18 junio 2015

El árbitro de la cuenca

La Sierra Carpetana se encuentra justo en el límite de las cuencas hidrográficas del Duero y del Tajo. Por tanto, en lo alto de nuestras cumbres se celebra cada año un sorteo, una especie de concurso que tiene como premio un viaje a Lisboa, o un viaje a Oporto. Todos los concursantes ganan. Cada gota de lluvia que cae en lo alto de la montaña tiene opción de participar y tan sólo un delicado equilibrio, una ráfaga de aire, un desliz gravitatorio decide su destino.

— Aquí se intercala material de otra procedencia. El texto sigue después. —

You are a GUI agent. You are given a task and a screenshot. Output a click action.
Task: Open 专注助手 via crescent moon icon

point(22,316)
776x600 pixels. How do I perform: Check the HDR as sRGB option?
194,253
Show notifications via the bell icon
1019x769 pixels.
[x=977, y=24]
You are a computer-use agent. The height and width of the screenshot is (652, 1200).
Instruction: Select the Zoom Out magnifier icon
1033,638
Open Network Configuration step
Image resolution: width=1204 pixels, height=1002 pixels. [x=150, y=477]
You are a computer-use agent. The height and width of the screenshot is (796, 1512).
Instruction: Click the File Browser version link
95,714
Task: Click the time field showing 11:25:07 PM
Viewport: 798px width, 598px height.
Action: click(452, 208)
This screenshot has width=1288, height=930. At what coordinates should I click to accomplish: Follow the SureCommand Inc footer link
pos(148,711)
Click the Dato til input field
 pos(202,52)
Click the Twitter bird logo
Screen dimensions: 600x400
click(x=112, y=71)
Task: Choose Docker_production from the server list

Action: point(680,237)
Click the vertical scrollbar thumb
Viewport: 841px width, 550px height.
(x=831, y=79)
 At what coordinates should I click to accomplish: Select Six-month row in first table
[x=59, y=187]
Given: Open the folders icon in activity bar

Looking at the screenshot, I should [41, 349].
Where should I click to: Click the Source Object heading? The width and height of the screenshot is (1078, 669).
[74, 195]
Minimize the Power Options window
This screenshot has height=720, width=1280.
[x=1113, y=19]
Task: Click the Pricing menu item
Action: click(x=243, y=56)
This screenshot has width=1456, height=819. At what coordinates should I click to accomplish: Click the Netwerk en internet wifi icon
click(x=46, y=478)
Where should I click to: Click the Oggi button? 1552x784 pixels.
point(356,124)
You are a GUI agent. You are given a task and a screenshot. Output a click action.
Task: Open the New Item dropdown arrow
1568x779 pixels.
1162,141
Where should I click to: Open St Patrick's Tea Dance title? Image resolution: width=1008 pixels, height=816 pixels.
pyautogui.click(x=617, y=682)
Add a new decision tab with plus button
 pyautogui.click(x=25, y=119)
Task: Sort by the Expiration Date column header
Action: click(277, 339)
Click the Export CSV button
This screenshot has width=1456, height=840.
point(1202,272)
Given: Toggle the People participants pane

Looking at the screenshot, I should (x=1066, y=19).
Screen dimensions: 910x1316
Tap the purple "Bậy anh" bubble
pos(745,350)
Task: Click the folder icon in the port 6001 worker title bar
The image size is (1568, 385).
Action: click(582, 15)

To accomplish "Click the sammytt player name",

El agua que fluye hacia nuestro lado de la montaña acaba su recorrido en la decadente y hermosa ciudad de Oporto. La cuenca del lado sur de la cordillera conduce hacia la capital lusa, Lisboa, y lleva la corriente hasta el estuario del Tajo, el más impresionante de la península.

Cornisas de hielo en el Nevero
Desde el Nevero, nuestro monte más alto, parte el Río Cega. Sus aguas pronto se unen a las del Río Pirón que nace algo más al Suroeste y recorren casi 150 kilómetros de las provincias de Segovia y Valladolid hasta llegar al Duero.

Por la vertiente madrileña de la sierra, las aguas se encauzan a lo ancho del Valle del Río Lozoya, entre las paredes carpetanas y las de la Cuerda Larga. Prosiguen por el valle hasta llegar al Embalse de El Atazar. Normalmente se beben todo el agua los madrileños, pero la parte destinada a cauce ecológico y el eventual sobrante desemboca en el Río Jarama y luego en el Tajo.

Tajo y Duero llevan nuestras aguas y parte de nuestra tierra hasta el país vecino. Siempre que visito Lisboa u Oporto lo tengo presente, y trato de atisbar algo de nuestra impronta segoviana en las turbias aguas de sus desembocaduras.